*** Text section
Click to See Complete Forum and Search --> : Bonding NIC - no Internet access with bond


fishface
01-22-2008, 10:32 AM
Using SLES10 and sysconfig

I've configured bonding of 2 identical NIC's in balance-alb mode and all works well for the most part, if I pull the plug on one NIC the other continues, and vice versa, they also start up again when the cable is re-inserted.

However, I have no Internet access, but all local connections to other file servers work perfectly (funnily enough, the machine in question will not need internet access - but I'm curious!) and I can SSH etc, it just has no Internet!

I can ping the default gateway and tried adding a "GATEWAY" option but it still doesn't work - what have I missed.

Here is my ifcfg-bond0 config file

BOOTPROTO="static"
IPADDR="192.168.199.80"
NETMASK="255.255.255.0"
NETWORK="192.168.199.0"
GATEWAY="192.168.199.1"
REMOTE_IPADDR=""
STARTMODE="onboot"
BONDING_MASTER="yes"
BONDING_MODULE_OPTS="mode=balance-alb miimon=100"
BONDING_SLAVE0="bus-pci-0000:00:0d.0"
BONDING_SLAVE1="bus-pci-0000:00:08.0"

And here is bond0 status form /proc/net/bonding

Ethernet Channel Bonding Driver: v3.0.1 (January 9, 2006)

Bonding Mode: adaptive load balancing
Primary Slave: None <----------------- Should this be eth0 or something?
Currently Active Slave: eth0
MII Status: up
MII Polling Interval (ms): 100
Up Delay (ms): 0
Down Delay (ms): 0

Slave Interface: eth1
MII Status: up
Link Failure Count: 2
Permanent HW addr: 00:03:47:6a:c6:80

Slave Interface: eth0
MII Status: up
Link Failure Count: 1
Permanent HW addr: 00:d0:b7:4c:bb:2c

The failure count is where I've been testing it by unplugging the network cable - I guess I'm correct in assuming this?
******
*** Data shown
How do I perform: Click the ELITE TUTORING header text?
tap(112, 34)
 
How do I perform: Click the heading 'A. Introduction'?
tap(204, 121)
******
Decide whether each statement agrees with the forum thread on NIC bonding. Answer yes or no for each, quoting the words of the thread that settle it. 1. The two network cards were bonded in balance-alb mode. 2. The machine cannot ping its default gateway. 3. The bond status lists eth1 as the currently active slave.

Response:
1. Yes: "I've configured bonding of 2 identical NIC's in balance-alb mode"
2. No: "I can ping the default gateway"
3. No: "Currently Active Slave: eth0"